After becoming a penny stock, GM went bankrupt. Several of the nation's biggest banks collapsed. The stock markets have taken a beating... until recently, that is. You see, there's two sides to every story.
There are several indicators that are foretelling a strong performance from the stock market, and well-positioned penny stock investors stand to benefit as they ride this momentum.
It was actually months ago that the stock market became fully "saturated" with bad news, to the point where negative outcomes and operational results were expected. Good news was shrugged off, both in blue chip stocks, and penny stocks as well.
Yet, investors should think of that dark time as an investment. All the negative headlines, bad corporate news, sinking share prices, and capitulation ensured that the downside was nearly fully factored into share prices.

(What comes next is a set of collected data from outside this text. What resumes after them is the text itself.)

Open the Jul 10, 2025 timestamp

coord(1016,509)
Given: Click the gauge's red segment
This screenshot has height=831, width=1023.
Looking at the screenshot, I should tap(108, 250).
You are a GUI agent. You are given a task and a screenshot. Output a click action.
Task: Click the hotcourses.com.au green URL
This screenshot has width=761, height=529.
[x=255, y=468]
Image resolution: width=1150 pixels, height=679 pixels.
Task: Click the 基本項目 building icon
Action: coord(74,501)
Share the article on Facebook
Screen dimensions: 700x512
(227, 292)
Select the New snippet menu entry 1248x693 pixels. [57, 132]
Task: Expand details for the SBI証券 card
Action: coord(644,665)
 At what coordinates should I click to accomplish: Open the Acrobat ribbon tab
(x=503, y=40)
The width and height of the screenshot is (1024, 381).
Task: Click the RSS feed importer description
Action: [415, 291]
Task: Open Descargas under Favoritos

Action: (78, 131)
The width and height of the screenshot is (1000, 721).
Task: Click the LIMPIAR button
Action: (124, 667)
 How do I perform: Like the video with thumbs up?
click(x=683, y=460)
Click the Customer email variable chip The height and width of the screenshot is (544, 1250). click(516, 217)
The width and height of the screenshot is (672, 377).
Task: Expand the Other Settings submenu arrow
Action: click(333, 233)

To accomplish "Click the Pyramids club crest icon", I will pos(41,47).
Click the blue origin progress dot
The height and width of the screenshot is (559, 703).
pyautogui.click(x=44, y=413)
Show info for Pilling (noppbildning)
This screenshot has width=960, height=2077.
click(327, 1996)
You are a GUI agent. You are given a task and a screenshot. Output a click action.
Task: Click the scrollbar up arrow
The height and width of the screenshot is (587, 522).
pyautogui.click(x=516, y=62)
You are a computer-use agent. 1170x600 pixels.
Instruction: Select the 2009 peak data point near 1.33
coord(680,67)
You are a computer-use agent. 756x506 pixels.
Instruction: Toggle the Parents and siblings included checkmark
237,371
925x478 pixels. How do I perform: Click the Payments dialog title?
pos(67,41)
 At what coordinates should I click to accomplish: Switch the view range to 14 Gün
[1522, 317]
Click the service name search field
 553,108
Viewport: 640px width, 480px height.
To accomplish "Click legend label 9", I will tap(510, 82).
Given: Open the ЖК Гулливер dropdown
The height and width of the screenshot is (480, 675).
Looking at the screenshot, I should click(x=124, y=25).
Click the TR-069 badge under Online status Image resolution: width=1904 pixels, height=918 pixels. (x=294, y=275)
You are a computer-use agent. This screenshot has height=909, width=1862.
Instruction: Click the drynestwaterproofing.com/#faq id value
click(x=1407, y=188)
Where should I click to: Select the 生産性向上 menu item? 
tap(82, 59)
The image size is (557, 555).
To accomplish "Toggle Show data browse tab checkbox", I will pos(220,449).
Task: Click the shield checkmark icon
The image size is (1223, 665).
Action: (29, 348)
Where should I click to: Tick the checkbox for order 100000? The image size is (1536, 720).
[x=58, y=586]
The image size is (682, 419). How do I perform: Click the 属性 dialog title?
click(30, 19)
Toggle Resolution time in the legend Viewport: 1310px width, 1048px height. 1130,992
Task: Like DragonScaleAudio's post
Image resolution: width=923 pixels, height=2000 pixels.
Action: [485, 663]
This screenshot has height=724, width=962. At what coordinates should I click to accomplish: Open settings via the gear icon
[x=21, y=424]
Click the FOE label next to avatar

These were times when penny stock investors enjoyed some rare company from so-called "blue chip" investments, as the likes of Ford, Citi, and other big-name corporations joined the ranks of the sub-$5 penny stock world.
It became a situation of "being closer to the bottom than the top," with limited downside (as the majority of the negative news was factored in), and great upside for any investors who would fight their fears and jump back into the markets, whether that be with large caps or penny stocks.
You can read more articles from Peter Leeds about this topic.
Employment figures are a lagging indicator of economic strength. This means that people won't start getting jobs again until after we're already well into a full recovery, sometimes delayed by as much as 12 months.
On the other hand, the stock market is a leading indicator. It will start recovering months before the economy. You may have seen much of this happening in the very recent months with penny stocks, and many of the larger stock market investments as well.
From a short term technical perspective, a lot of sectors are currently oversold, on the heels of a couple losing weeks for many industry groups, involving companies among penny stocks and large caps alike.
This results in the inevitable return of buying activity. Sellers have tired themselves out, and in exiting their positions have made bargains for investors waiting to get back in.
On the sidelines, there is a lot of institutional money, and these dollars (billions) are starting to move back in. They are looking for good values in shares, but more and more of them are doing it all at once, making the supply of shares harder to come by in contrast to the growing demand. The results in higher share prices.
The safe haven over the last few years has been commodities, specifically gold, while others chose the poorly performing US dollar. Both of these venues are becoming less attractive, and fear among investors is subsiding in lock-step, making traders turn their sites towards equities.
The overall return of greed, and the fading of fear, are bullish signs for the markets.
Investor sentiment is mildly negative, and being a contrarian indicator, this bodes well for the possibility of a coming bull market, in penny stocks and blue-chips alike.
Thus, when you hear the doom-and-gloom employment reports, take it with a grain of salt. The numbers will be weak, and may continue to get worse, but that doesn't mean we're heading down hill economically, or as penny stock investors. In fact, there are a lot of factors pointing to great upside, and a recovery of employment will be dragged along with the economy, months after we've seen some great gains.